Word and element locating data

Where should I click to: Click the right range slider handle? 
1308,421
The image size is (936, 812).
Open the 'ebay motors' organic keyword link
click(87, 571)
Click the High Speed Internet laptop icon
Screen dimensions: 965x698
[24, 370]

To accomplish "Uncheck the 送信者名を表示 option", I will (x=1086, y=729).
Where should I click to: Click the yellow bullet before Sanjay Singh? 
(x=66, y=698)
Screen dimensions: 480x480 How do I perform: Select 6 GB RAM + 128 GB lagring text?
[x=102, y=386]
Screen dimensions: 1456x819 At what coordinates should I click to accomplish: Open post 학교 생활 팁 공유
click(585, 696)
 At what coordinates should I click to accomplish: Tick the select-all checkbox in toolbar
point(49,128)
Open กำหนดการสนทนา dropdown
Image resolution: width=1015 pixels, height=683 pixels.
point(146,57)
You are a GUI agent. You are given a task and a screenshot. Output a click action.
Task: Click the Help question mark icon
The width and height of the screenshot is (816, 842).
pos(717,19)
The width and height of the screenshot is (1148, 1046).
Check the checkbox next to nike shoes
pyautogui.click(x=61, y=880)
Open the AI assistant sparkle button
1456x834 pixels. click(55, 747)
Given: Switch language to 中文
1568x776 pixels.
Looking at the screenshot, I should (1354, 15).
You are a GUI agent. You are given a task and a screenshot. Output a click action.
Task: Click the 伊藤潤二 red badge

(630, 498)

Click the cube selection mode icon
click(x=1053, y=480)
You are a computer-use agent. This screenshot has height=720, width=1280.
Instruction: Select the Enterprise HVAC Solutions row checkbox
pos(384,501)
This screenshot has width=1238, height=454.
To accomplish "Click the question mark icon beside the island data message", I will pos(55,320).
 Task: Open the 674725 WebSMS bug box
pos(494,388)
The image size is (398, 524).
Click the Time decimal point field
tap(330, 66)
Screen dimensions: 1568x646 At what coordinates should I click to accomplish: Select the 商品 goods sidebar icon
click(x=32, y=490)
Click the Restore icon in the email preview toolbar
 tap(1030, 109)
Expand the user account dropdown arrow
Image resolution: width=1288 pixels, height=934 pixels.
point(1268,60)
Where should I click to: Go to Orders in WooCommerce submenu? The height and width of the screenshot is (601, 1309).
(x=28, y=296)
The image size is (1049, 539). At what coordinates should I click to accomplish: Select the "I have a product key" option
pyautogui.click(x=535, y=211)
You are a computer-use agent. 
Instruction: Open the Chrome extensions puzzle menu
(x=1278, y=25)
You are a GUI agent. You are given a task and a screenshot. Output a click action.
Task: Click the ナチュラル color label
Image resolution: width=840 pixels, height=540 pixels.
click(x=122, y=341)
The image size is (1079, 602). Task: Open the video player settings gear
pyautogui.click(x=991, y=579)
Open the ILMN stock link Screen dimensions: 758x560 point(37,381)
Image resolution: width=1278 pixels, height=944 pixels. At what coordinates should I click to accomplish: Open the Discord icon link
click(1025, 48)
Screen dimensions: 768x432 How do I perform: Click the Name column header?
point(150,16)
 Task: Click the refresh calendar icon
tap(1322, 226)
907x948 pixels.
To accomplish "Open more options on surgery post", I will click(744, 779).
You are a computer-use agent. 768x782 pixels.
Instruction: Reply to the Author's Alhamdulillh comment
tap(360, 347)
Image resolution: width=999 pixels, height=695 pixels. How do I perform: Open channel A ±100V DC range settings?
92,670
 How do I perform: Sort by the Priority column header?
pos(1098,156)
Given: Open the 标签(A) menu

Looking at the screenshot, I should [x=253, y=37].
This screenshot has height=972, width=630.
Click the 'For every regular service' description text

The exercise: Please find each line in the data above that contains the string "pixels" and copy those lines out. Case matters when matching.

Solution to this task:
Image resolution: width=1015 pixels, height=683 pixels.
1456x834 pixels. click(55, 747)
1568x776 pixels.
Image resolution: width=1288 pixels, height=934 pixels.
Image resolution: width=840 pixels, height=540 pixels.
Image resolution: width=1278 pixels, height=944 pixels. At what coordinates should I click to accomplish: Open the Discord icon link
907x948 pixels.
You are a computer-use agent. 768x782 pixels.
Image resolution: width=999 pixels, height=695 pixels. How do I perform: Open channel A ±100V DC range settings?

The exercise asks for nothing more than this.